W naszym domu podawało się kompot z suszu tylko w wigilię, tak jak barszcz szary i karpia. Na co dzień tych dań się nie jadało. Dlatego zawsze będzie nam się on kojarzył z wigilią. Jest pyszny i inny, zupełnie niepodobny do tradycyjnych kompotów. Ma wyjątkowy smak, tak jak wyjątkowe jest święto, w którym się go serwuje.

Składniki:

  • 1/2 kg suszu (jabłka, gruszki, śliwki)
  • 3 l wody
  • 3 łyżki miodu
  • cukier do smaku
  • 6 goździków
  • laska cynamonu lub 1 płaska łyżeczka cynamonu mielonego
  • 1 cytryna
  • 1 pomarańcza

Sposób przygotowania:

Suszone owoce dobrze myjemy. Wodę gotujemy i jeszcze gorącą zalewamy przygotowane owoce. Czynność tę wykonujemy wieczorem, dzień przed wigilią. Owoce przez noc mają napęcznieć. W wigilię rano wstawiamy garnek z owocami na ogień i gotujemy do miękkości, ale tak aby się nie rozpadły (15 – 20 minut). Pod koniec gotowania dodajemy goździki, cynamon i miód. Obieramy cytrynę i pomarańczę ze skórki (cieniutko, bez białego miąższu, bo daje gorycz), dodajemy do kompotu. Wyciskamy sok z cytrusów, wlewamy do kompotu . Zdejmujemy garnek z ognia i jeśli zachodzi potrzeba słodzimy cukrem. Odstawiamy do ostygnięcia.

Kompot możemy podawać ciepły lub schłodzony, kwestia indywidualnych upodobań.

Jeśli jest zbyt intensywny, można go rozcieńczyć przegotowaną wodą lub kompotem jabłkowym.

Miodu i cukru dajemy do smaku, tak jak nam pasuje.

Można dodać w trakcie gotowania do kompotu 2 – 3 śliwki wędzone dla podrasowania smaku.

Kompot z suszu wywodzi się z tradycji łemkowskiej, czyli Polski pd. – wsch.

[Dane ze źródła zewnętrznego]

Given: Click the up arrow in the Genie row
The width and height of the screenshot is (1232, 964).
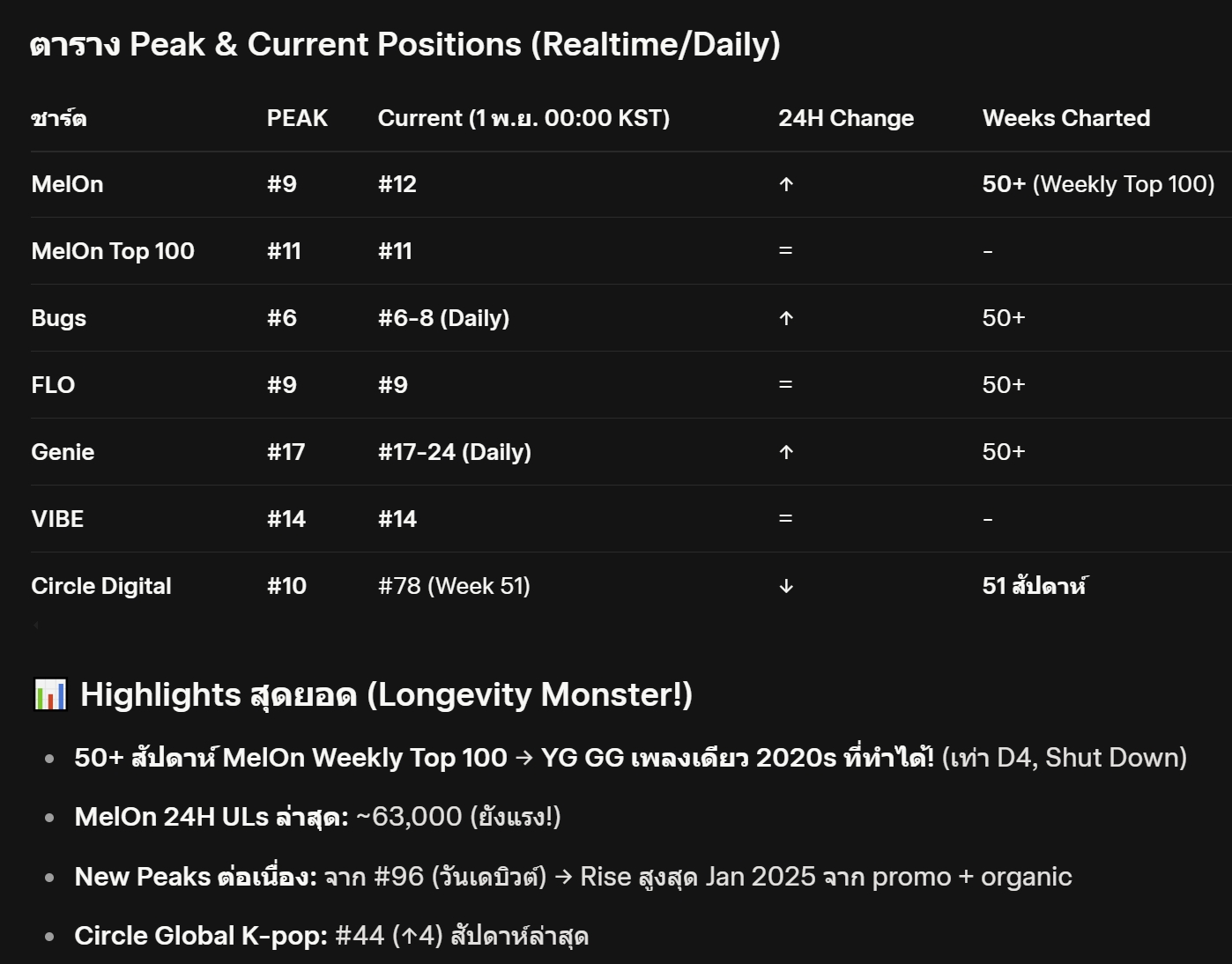Looking at the screenshot, I should point(786,452).
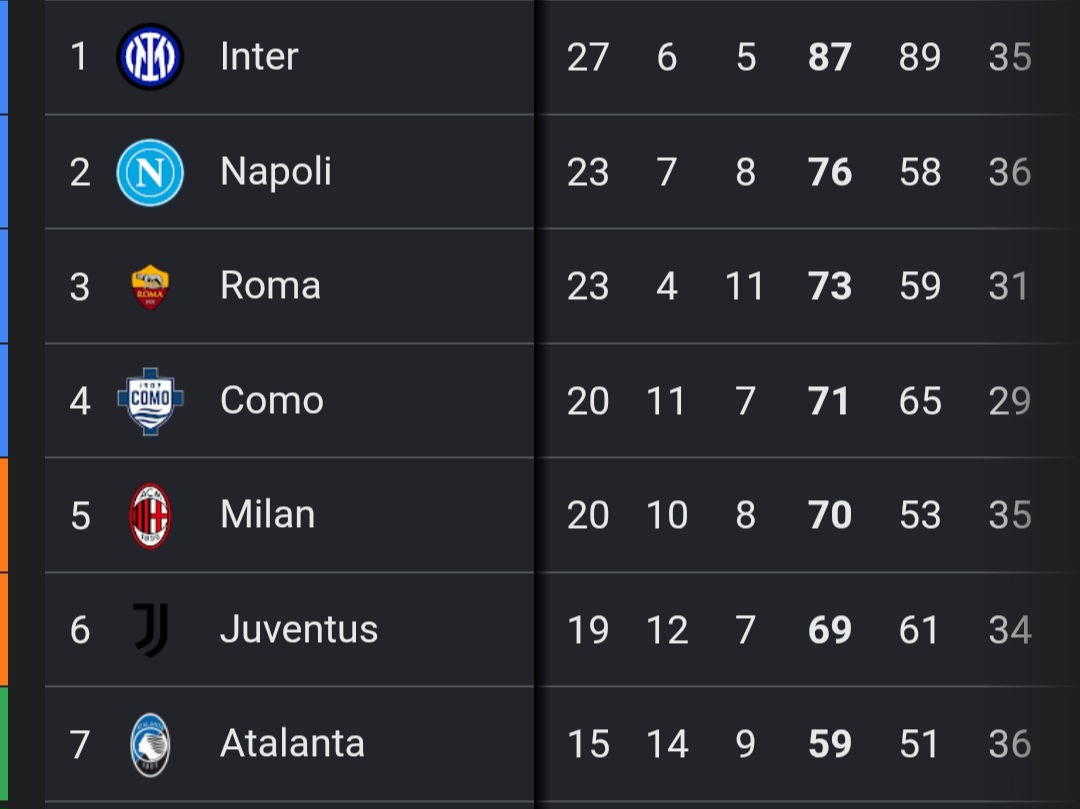This screenshot has width=1080, height=809.
Task: Select the green qualification bar beside Atalanta
Action: [3, 748]
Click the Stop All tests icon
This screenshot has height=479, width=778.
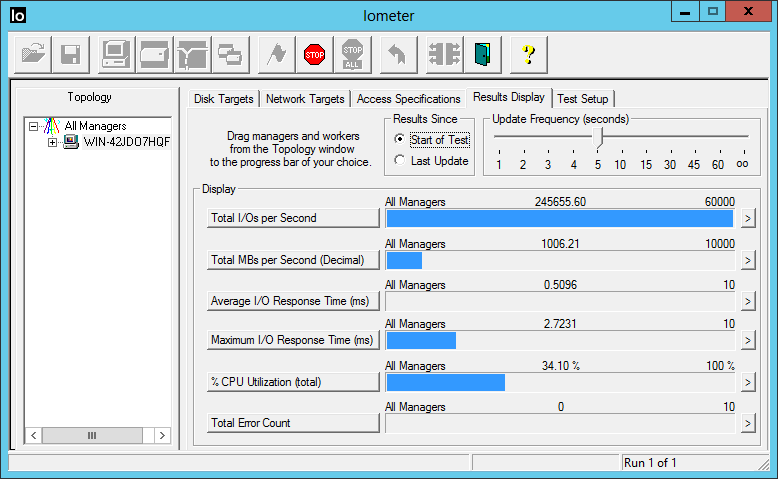(352, 54)
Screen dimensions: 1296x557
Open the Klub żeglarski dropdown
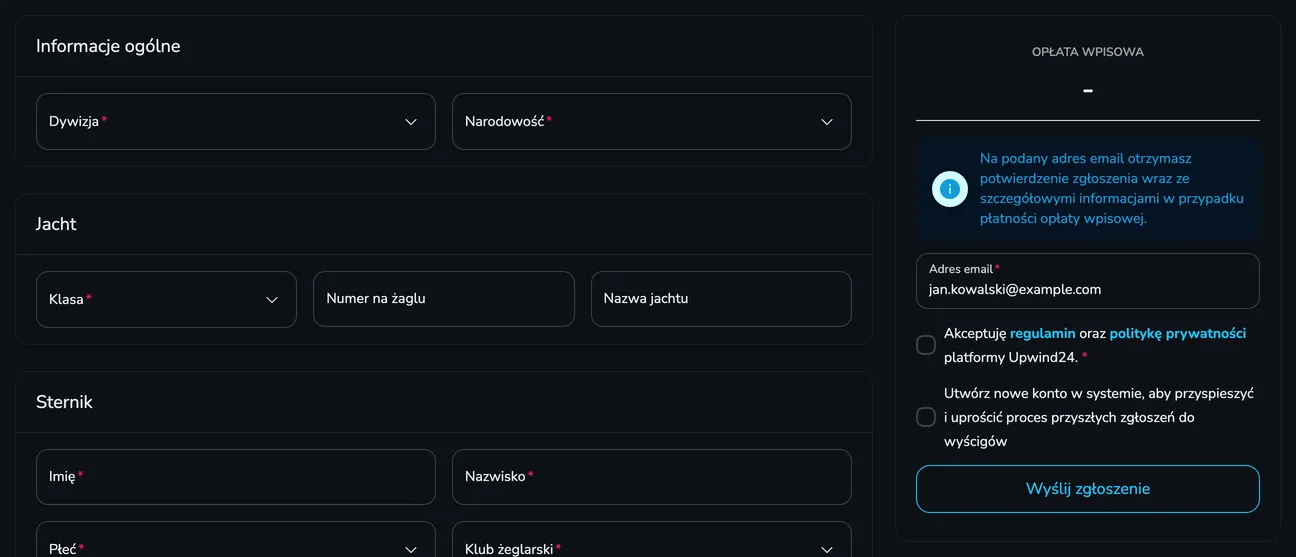[652, 539]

Prababcia Wiktoria zawsze go przyrządzała zimą i obowiązkowo na wigilię. Ciepły kompot miał właściwości rozgrzewające, poprawiał trawienie ciężkich, zimowych potraw. Tradycję gotowania kompotu z suszu przeniosła do naszego domu babcia Ksenia i nasz tata.

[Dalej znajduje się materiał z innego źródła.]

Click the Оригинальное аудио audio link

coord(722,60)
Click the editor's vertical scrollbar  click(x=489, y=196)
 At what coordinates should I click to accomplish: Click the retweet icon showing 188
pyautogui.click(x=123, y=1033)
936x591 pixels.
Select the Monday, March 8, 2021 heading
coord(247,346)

Kompot wigilijny ma tak, jak inne potrawy spożywane tego dnia, magiczne właściwości. Uważano ongiś, że jabłka zapewniały dobre zdrowie, śliwki odpędzały złe moce, gruszki zaś dawały długowieczność. Miód chronił od złego, był symbolem wszelkiej obfitości ( stąd powiedzenie – kraina mlekiem i miodem płynąca – synonim raju, obfitości i urodzaju), szczęśliwości, miłości i mądrości. Zapewniał radość, bogactwo duchowe i pomyślność. Miodu dodawano więc do maku, kompotu, pierników, kutii. Wszystko po to, aby zapewnić sobie dobre życie na cały następny rok.